Data-intensive applications require large volumes of data and devote most of their processing time to I/O and manipulation of data. These applications include an array of use cases like IoT or Genomic Analysis. Most of these applications rely on MapReduce services like Hadoop. MapReduce services can process Big Data sets with a parallel, distributed algorithm on a cluster of compute nodes. Most cloud providers furnish MapReduce programs such as Hadoop, AWS Elastic Map Reduce (EMR), or Azure HDInsight.
Each public cloud provides different analytics capabilities, and some capabilities are unique to a provider. For example, AWS offers a rich set of applications and capabilities for voice recognition and anomaly detection. Azure offers Microsoft Power BI as-a-service to enable self-service business intelligence and meaningful insights with reports and dashboards.
Big Data management and analytics pipelines frequently leverage object storage services such as Azure Blob Storage, AWS S3, and S3-compatible storage solutions such as Google storage, OpenStack, RiakCS, Cassandra, and AliYun as the source or destination for analytics pipelines.

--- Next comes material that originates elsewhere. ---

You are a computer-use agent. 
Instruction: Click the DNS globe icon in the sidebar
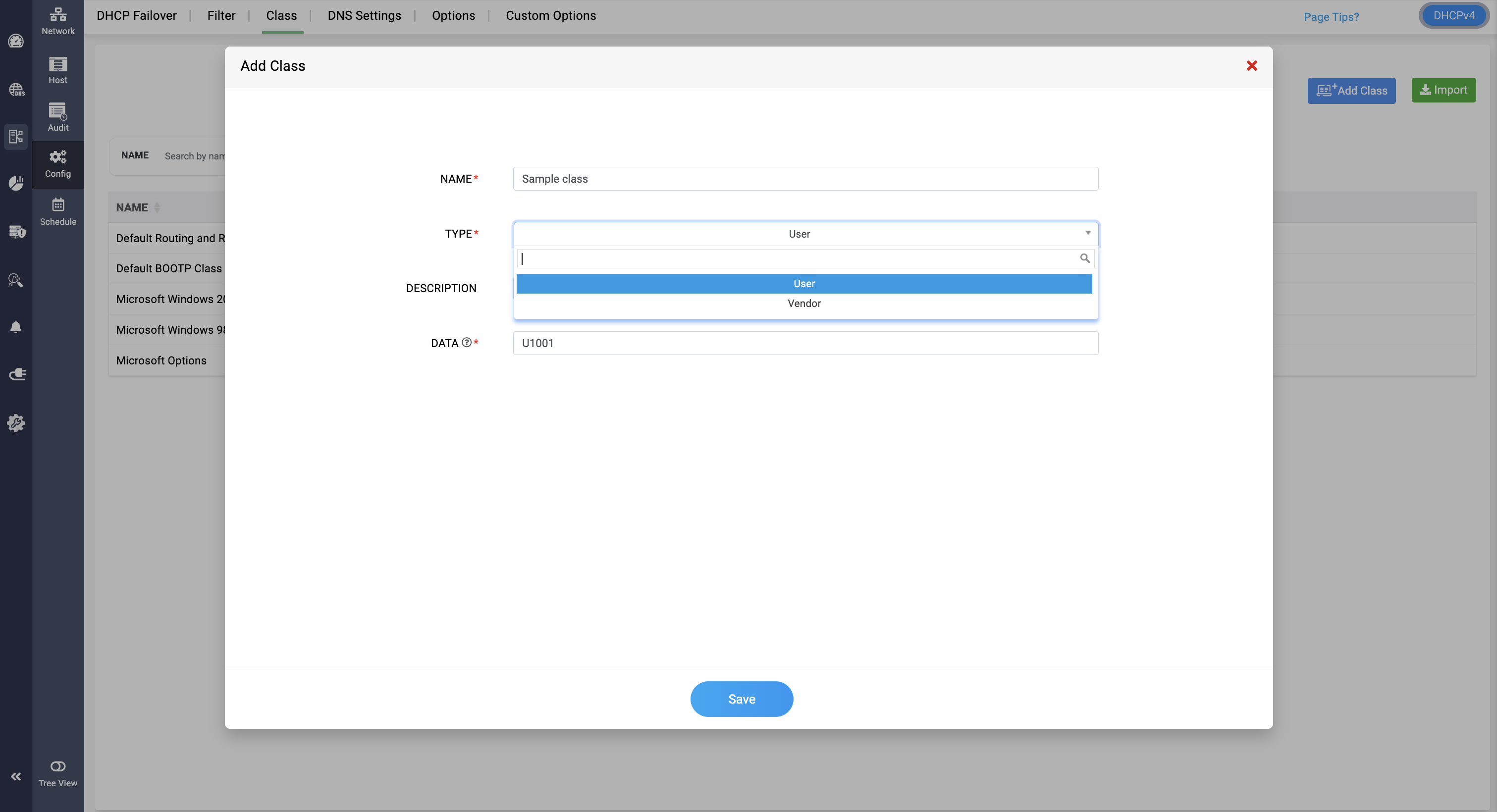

The massive amounts of data required by these applications exert tremendous data-gravity. As datasets grow larger and larger, they become increasingly difficult to move, which effectively locks an enterprise into their current cloud provider.
There are significant downsides to being locked into a single cloud provider or on-premise solution. It may be difficult or costly to leverage tools at another cloud provider or your on-premise deployment. Techniques to accomplish this include synchronizing or copying datasets between providers. Copying is seldom practical due to the size and maintaining synchronized data sets is costly and error-prone.